Intervention de Jean-Pierre Sueur

Réunion du 15 mai 2008 à 15h00
Archives — Adoption en deuxième lecture d'un projet de loi organique et d'un projet de loi

Photo de Jean-Pierre SueurJean-Pierre Sueur :

Il s’agit du principe posé de la libre communicabilité des archives publiques, de la suppression du délai de trente ans actuellement en vigueur pour les documents qui ne mettent pas en cause les secrets protégés par la loi., de la réduction des délais de trente ans à vingt-cinq ans pour les documents relatifs aux délibérations du Gouvernement, de soixante ans à cinquante ans pour ceux qui relèvent du secret de la défense nationale et de la politique extérieure, de cent ans à soixante-quinze ans pour les actes d’état civil.

En première lecture, la Haute Assemblée a recherché un compromis entre les exigences liées au respect de la vie privée et les nécessités du travail des historiens.

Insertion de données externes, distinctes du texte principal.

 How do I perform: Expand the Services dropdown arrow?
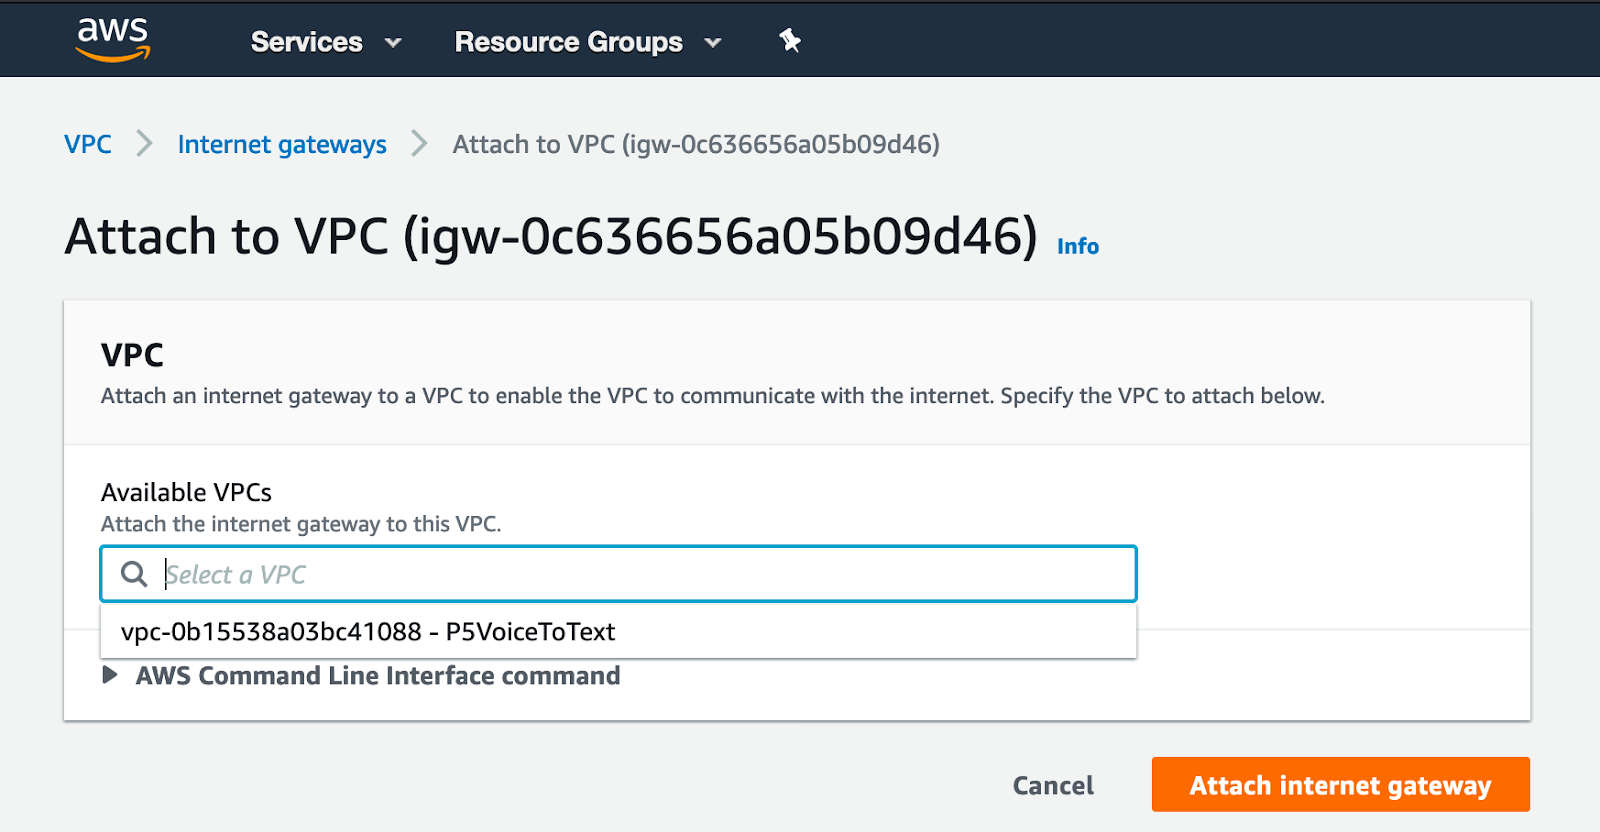(393, 43)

Si ce souci est compréhensible, et nous le partageons, je soutiens cependant la position exprimée par de nombreux historiens et usagers des archives nationales, estimant qu’il était pour le moins paradoxal que le projet de loi dont l’objet premier visait à faciliter l’accès aux archives puisse se traduire dans les faits par un allongement des délais de communicabilité par rapport à la situation existante.

C’est pourquoi je me réjouis, monsieur le rapporteur, que vous ayez proposé à la commission de suivre l’Assemblée nationale. Il aurait été difficilement justifiable que le délai de cinquante ans pour les documents relatifs à la vie privée fût allongé à soixante-quinze ans, alors qu’il est de soixante ans actuellement et que les deux textes prévoient de revenir à cinquante ans. Des archives concernant le Front populaire ou la période de l’Occupation, consultables actuellement, eussent été fermées, et les archives de la guerre d’Algérie n’auraient été consultables qu’en 2029, voire en 2037.

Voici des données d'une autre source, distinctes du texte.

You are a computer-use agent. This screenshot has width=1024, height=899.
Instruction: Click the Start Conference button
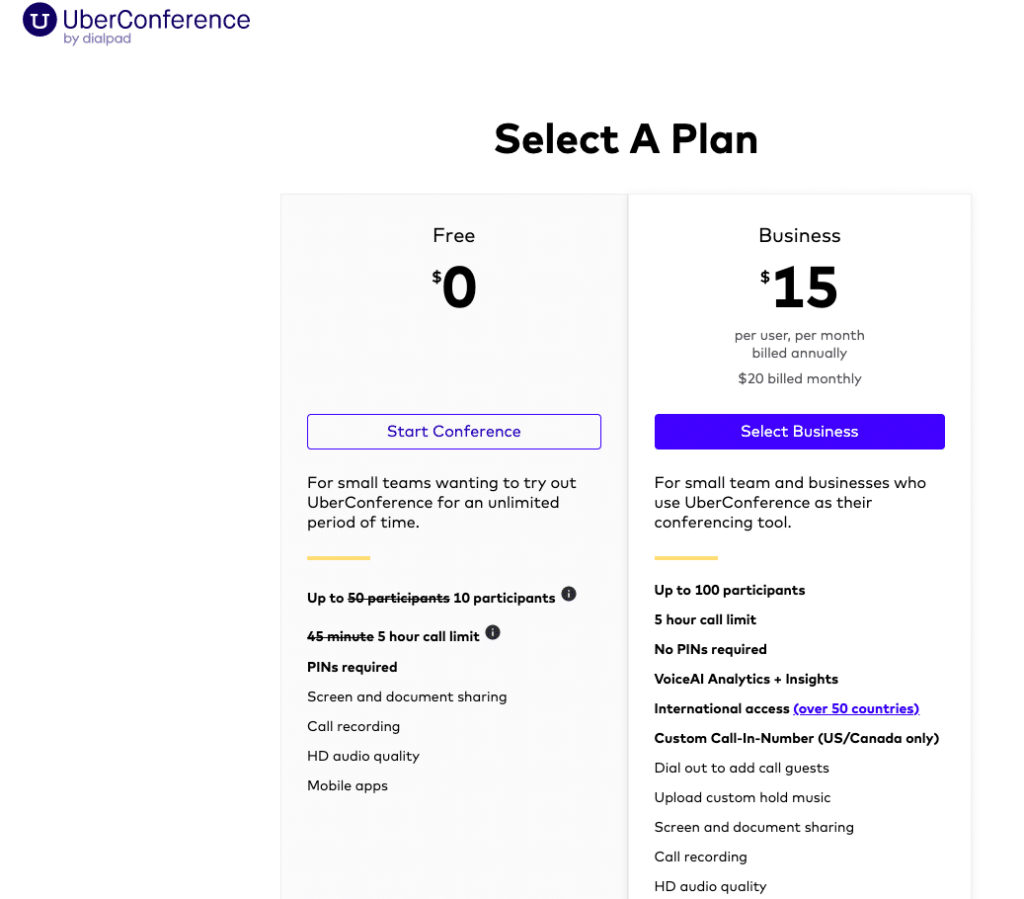(454, 432)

Il importe de trouver un équilibre, je l’ai dit, mais il faut se garder de tomber dans une utilisation excessive, voire abusive, du concept de vie privée eu égard aux nécessités de l’histoire.

Et puisque la position que vous proposez au Sénat d’adopter, monsieur le rapporteur, est différente de celle qu’il a prise lors de la première lecture, qu’il me soit permis d’ouvrir une parenthèse au sujet du débat qui nous occupera bientôt, concernant les institutions de notre pays.

Imaginez qu’il n’y ait eu qu’une seule lecture dans chaque assemblée et que, une fois encore, on nous eût infligé la fameuse déclaration d’urgence : c’eût été à coup sûr préjudiciable ! Il est donc bon que les navettes aient lieu et qu’un texte ne soit déclaré d’urgence que d’une façon tout à fait exceptionnelle, car il peut arriver que nous changions d’avis à la suite des débats se déroulant dans l’autre assemblée. Telle est la raison d’être du Parlement.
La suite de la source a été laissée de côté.